Published by under Calamity Suzy,Florida

It’s Calamity Suzy!!

Yesterday I:

– Fell and scraped both knees, which are now even less fit for public viewing than usual, being red and puffy. I hasten to add that this was sun-related and not alcohol related: I was blinded by the sun and tripped on a huge crack in the driveway.

I did this in front of the two cable guys, who were unlucky enough to be sent to fix the cable. They ended up being here for more than three hours and had to replace pretty much everything. They couldn’t really laugh at me, though, because they were calamity cable guys, one cutting his head on an open window and the other cutting his hand along with the new cable.
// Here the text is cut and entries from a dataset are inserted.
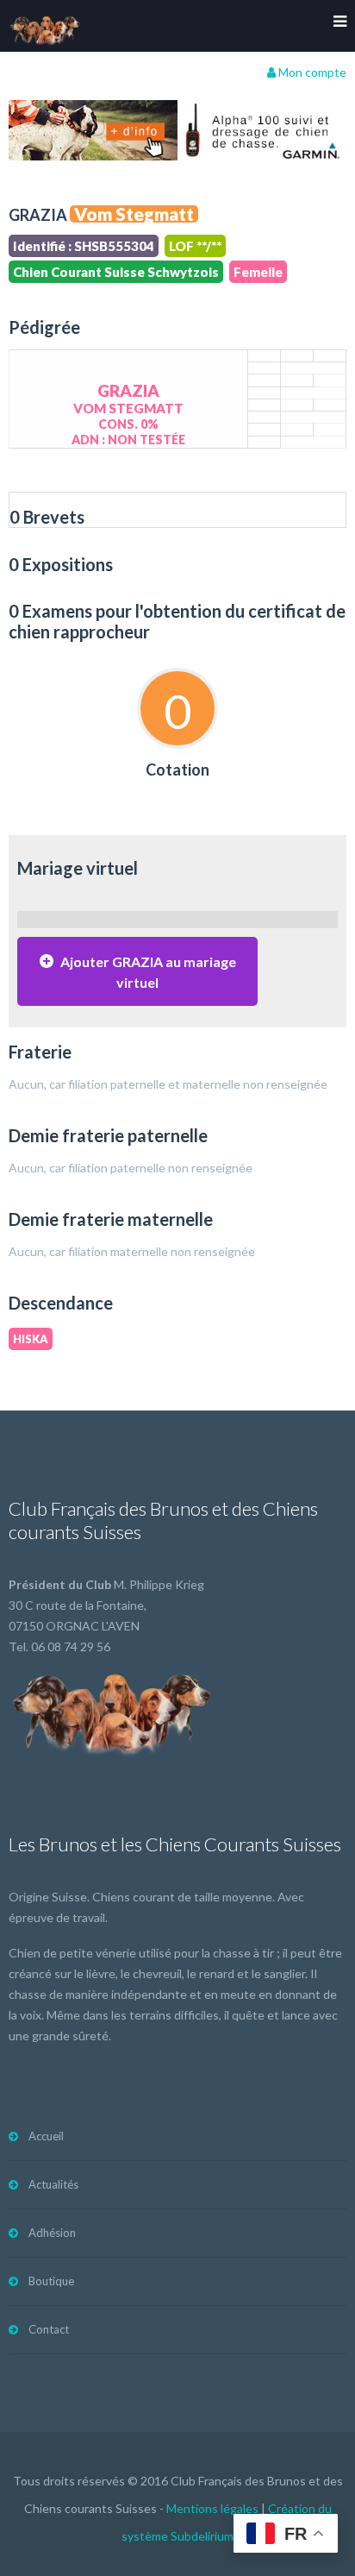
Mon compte (311, 72)
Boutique (51, 2281)
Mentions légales (212, 2508)
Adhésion (52, 2233)
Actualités (53, 2184)
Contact (48, 2329)
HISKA (30, 1339)
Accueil (46, 2136)
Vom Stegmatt (134, 214)
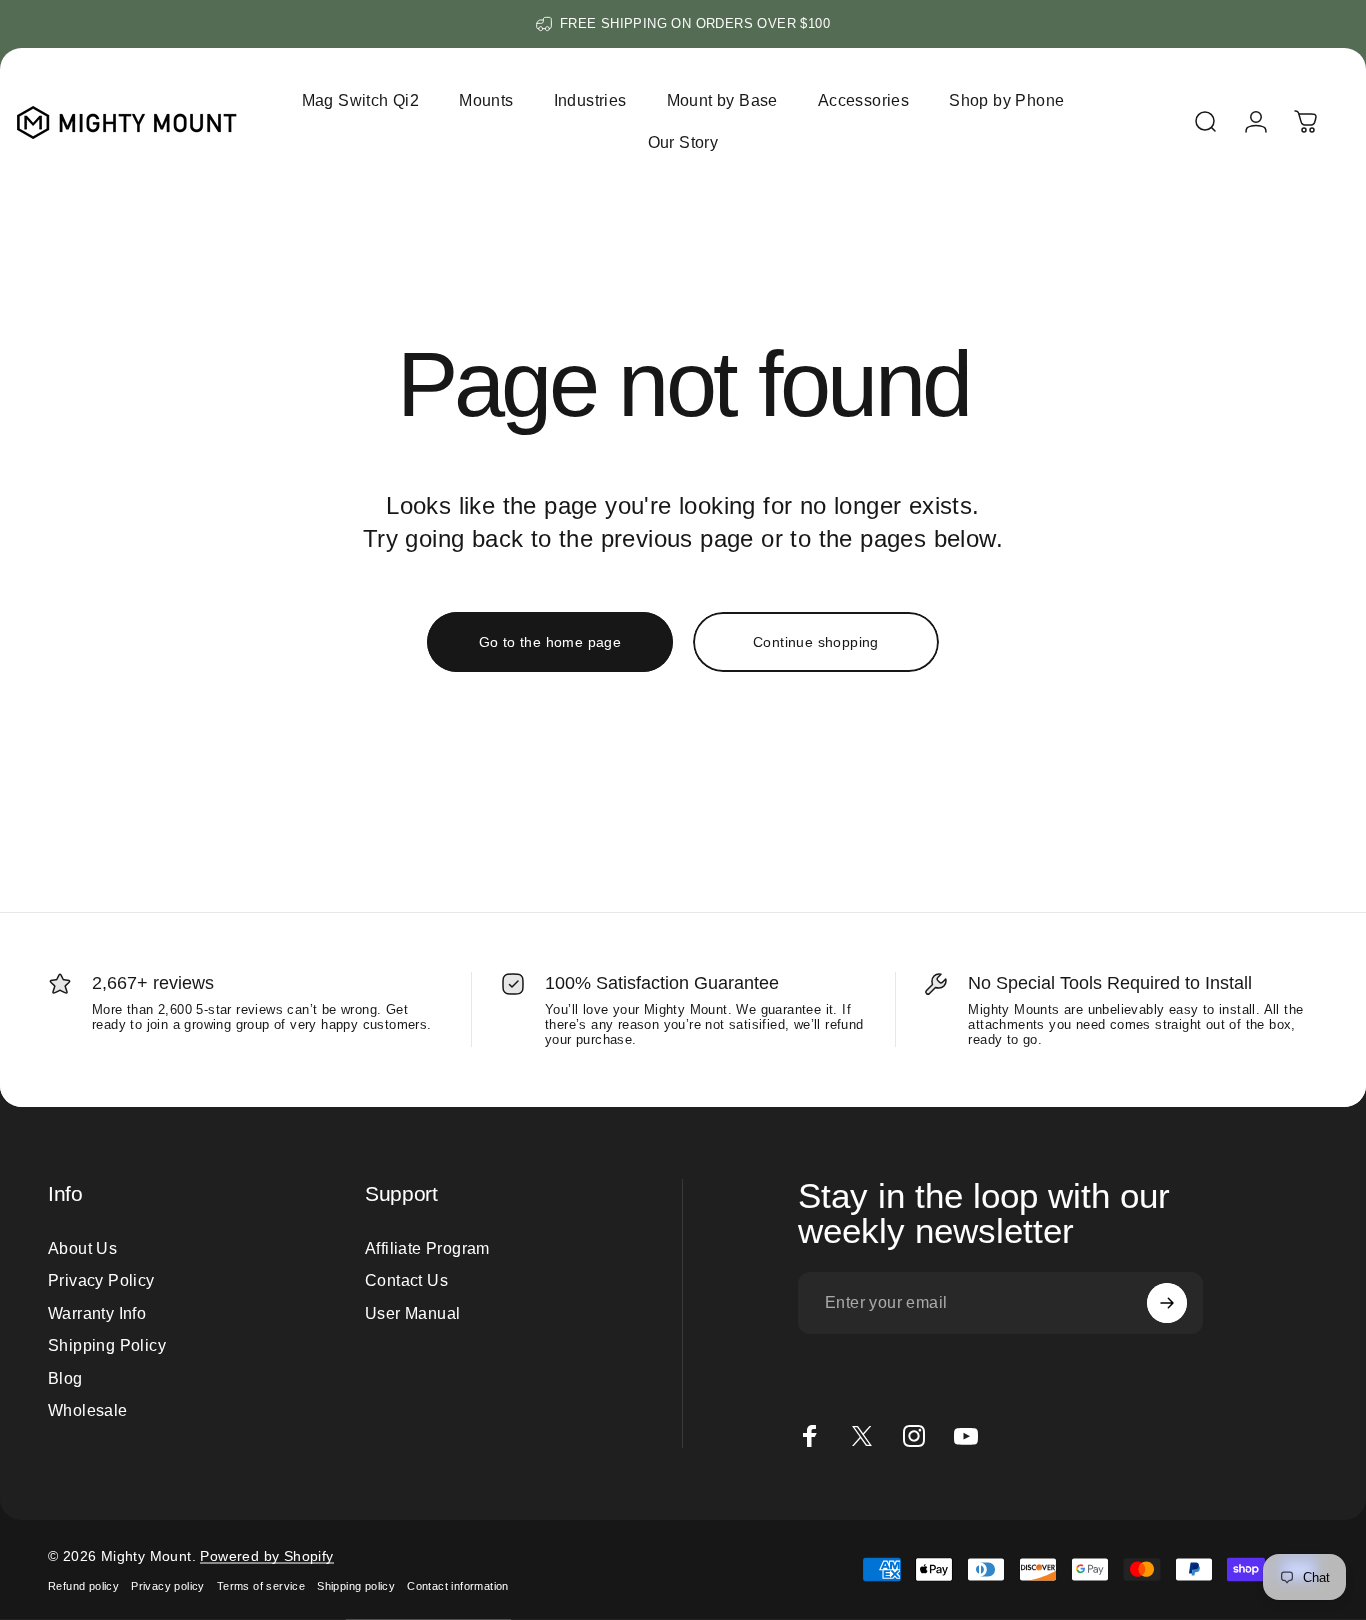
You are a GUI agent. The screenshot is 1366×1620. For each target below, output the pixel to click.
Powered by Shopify (266, 1556)
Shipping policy (356, 1586)
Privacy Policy (101, 1281)
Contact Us (406, 1281)
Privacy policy (168, 1586)
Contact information (458, 1586)
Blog (65, 1378)
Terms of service (261, 1586)
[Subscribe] (1167, 1303)
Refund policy (83, 1586)
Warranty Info (97, 1313)
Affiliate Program (427, 1248)
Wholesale (88, 1410)
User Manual (412, 1313)
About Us (82, 1248)
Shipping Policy (107, 1345)
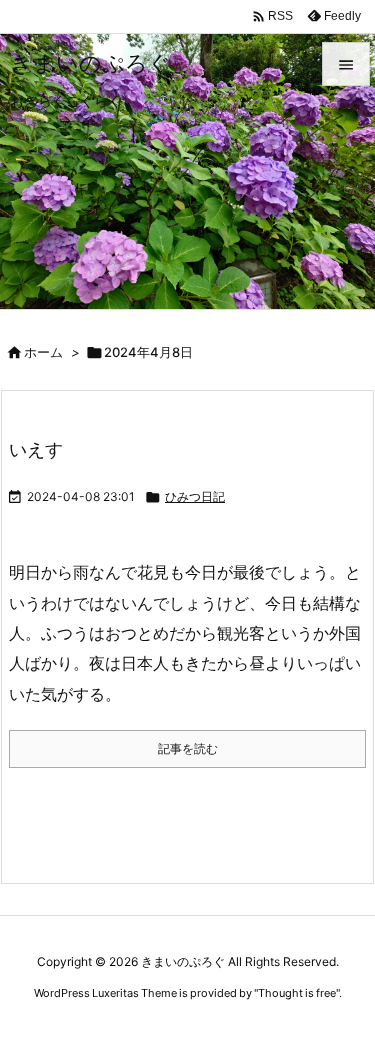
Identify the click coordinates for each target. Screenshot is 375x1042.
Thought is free (297, 993)
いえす (36, 449)
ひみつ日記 (195, 496)
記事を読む (188, 748)
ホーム (43, 352)
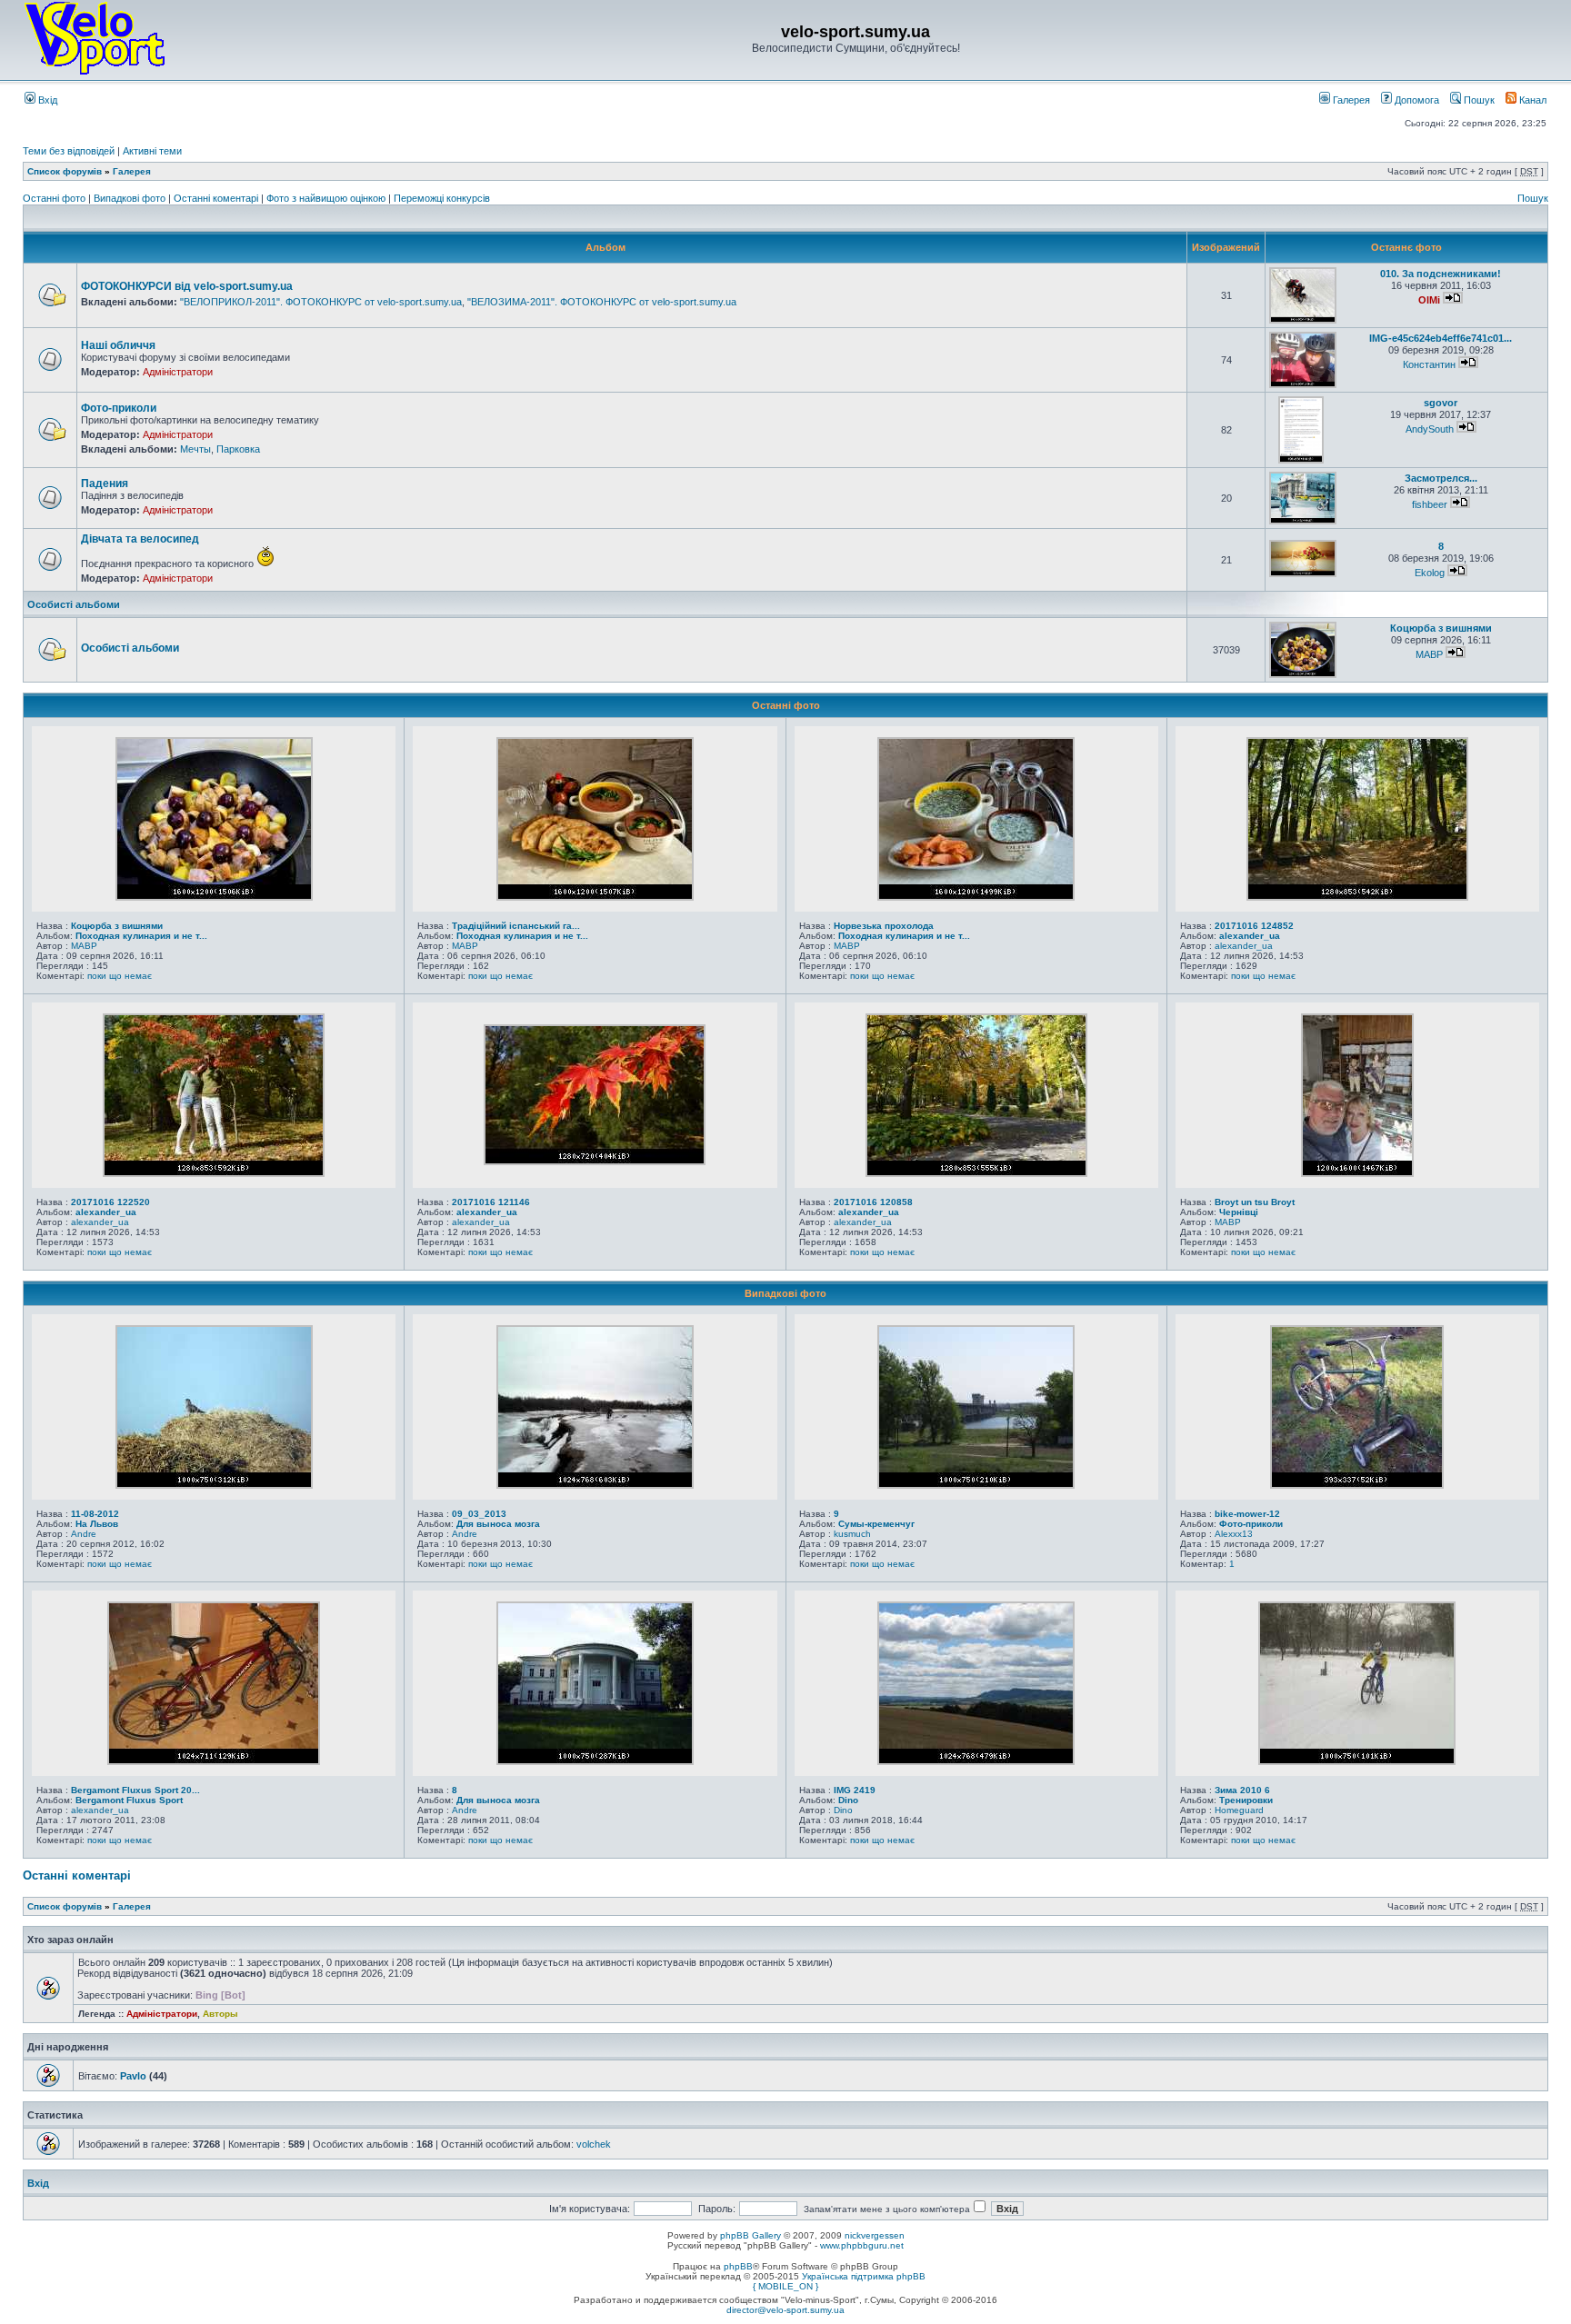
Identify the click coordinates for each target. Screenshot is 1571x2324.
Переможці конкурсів (442, 198)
– Tore side of dress in the process of falling on the driveway, revealing pale pink satin bra to an unsuspecting public. Failed to realize this until after the cable guys had gone and I had talked to the mailman and a couple of my friend Paul’s neighbors. Belated blushes.

– Hit head getting out of car.

– Melted into tears in front of Paul. Very, very embarrassing.

– Burned my hand on the pot lid while making dinner. Note to self: don’t pick up metal handled lids from boiling pots with bare hands. Really not a good idea.

– Cut the other hand while cutting a lemon.

At this rate, I’m going to need the services of Rico from Six Feet Under while I’m still alive in order to remain at all presentable.